ASSIGNMENT
A faithful copy of the data below is required, leaving out every picture.

Stored items

-- Opening Marker --

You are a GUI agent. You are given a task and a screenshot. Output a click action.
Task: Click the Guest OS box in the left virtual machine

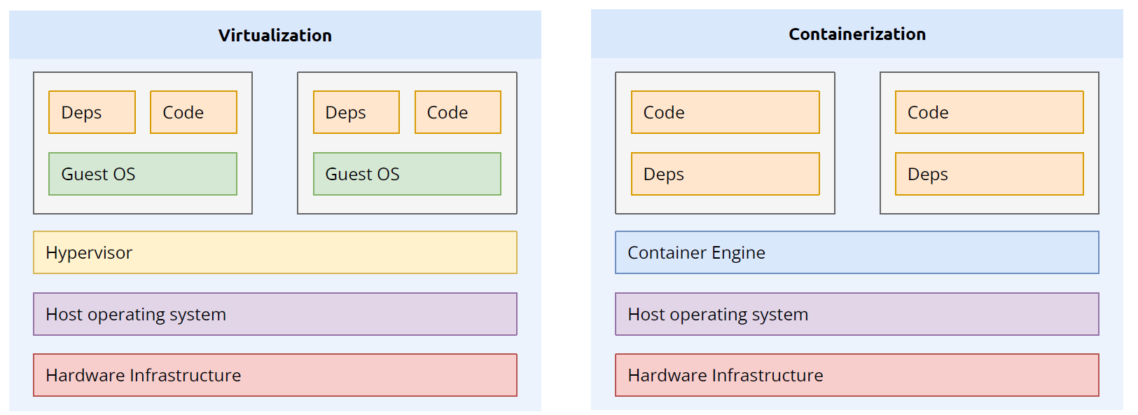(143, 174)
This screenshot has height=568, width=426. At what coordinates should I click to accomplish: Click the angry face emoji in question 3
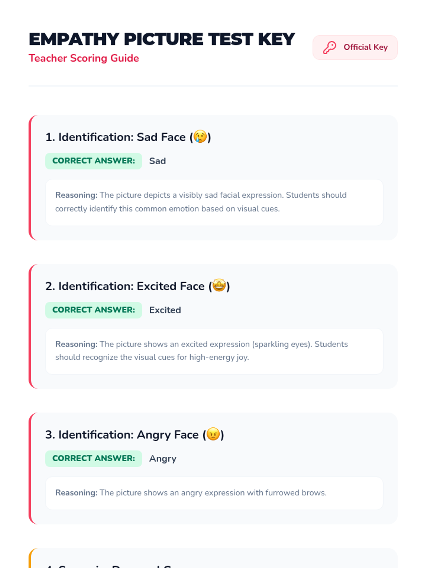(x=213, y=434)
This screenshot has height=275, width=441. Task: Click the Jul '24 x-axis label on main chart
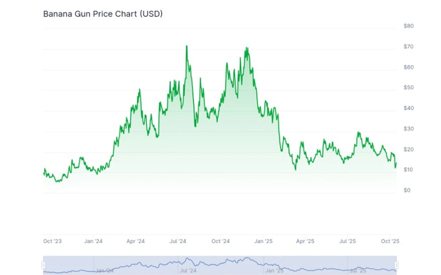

-- Closing Marker --

YOUR RESPONSE
You are a GUI agent. You are given a task and a screenshot. Output a click action.
Task: Click the Guest OS box in the left virtual machine

(143, 174)
This screenshot has height=568, width=426. At what coordinates should I click to accomplish: Click the angry face emoji in question 3
(x=213, y=434)
This screenshot has height=275, width=441. Task: Click the Jul '24 x-axis label on main chart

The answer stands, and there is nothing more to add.